First, it is uncertain whether the high patency rates achieved by angioplasty in the PAMI study can be consistently attained if the technique becomes more widely used by less-skilled operators. Second, readers really want to know what the cost is, not what is charged. The authors acknowledge this potentially serious shortcoming in the discussion section of their paper. Finally, the extra cost of thrombolysis primarily resulted from the need for repeated catheterization and subsequent nonprotocol angioplasty and coronary surgery. Can we be sure that all these further interventions were done according to protocol and not under the pressures physicians may feel to provide a treatment initially denied by randomization in the trial? One important potential resource saving is the shortening of the hospital stay for patients known to have TIMI 3 flow in all arteries after angioplasty.

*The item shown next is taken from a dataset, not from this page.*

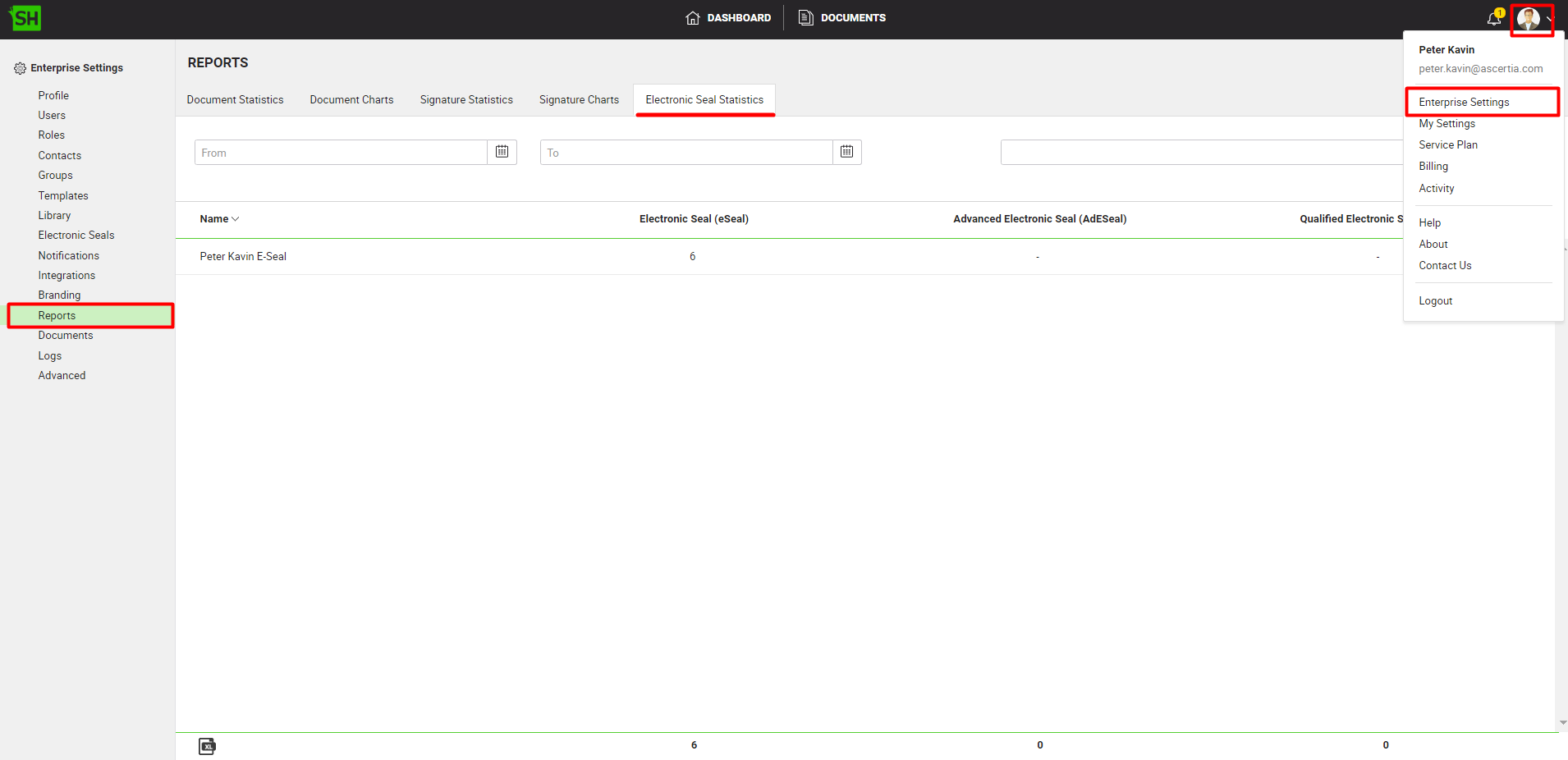Click the Peter Kavin E-Seal row

(x=243, y=257)
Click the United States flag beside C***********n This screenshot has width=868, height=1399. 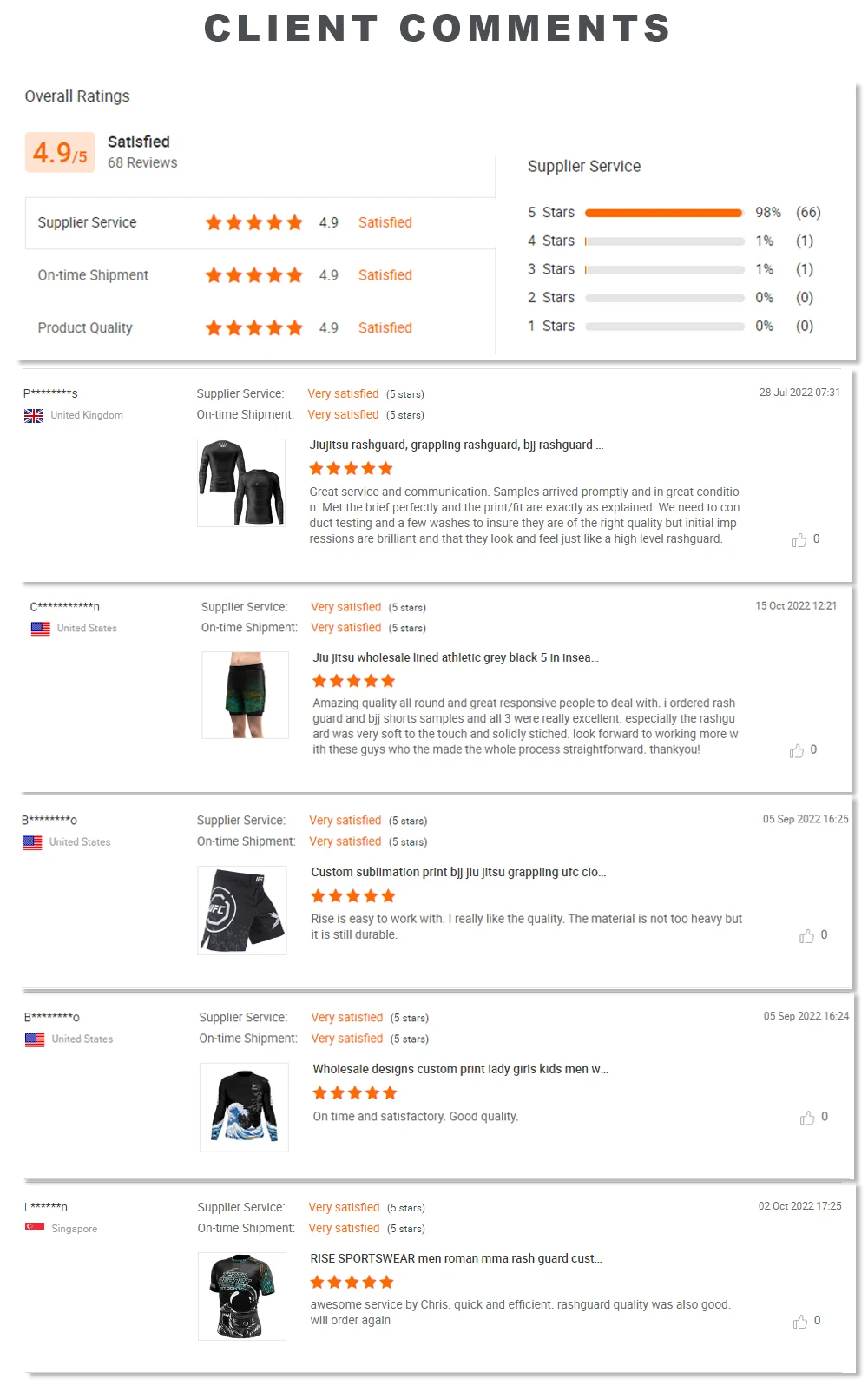(40, 629)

In the many clinical settings, primary angioplasty may cost more than is suggested by these studies because the start-up costs for new interventional catheter laboratories and the provision of personnel for 24-hour coverage must be included. These substantial funding requirements are likely to limit wide dissemination of primary angioplasty. Also, new trials will need to address improvements in angioplasty techniques as well as in pharmacologic therapies for acute MI (new thrombolytic agents and adjunctive therapies vs stents and ReoPro). Transfer of patients most likely to benefit from intervention may be the preferable option, at least in the short term, but it must be stated that this has not been shown in trials. In the meantime, in situations in which primary angioplasty is available, these studies show that it is a credible clinical option.

A. H. Gershlick, MD
University of LeicesterLeicester, England, UK


1. Klootwijk P, Langer A, Meij S, et al. Eur Heart J. 1996;17:689-98.

2. Zabel M, Hohnloser SH, Koster W, et al. Circulation. 1993;87:1542-50.

3. Anderson JL, Karagounis LA, Califf RM. Am J Cardiol. 1996;78:1-8.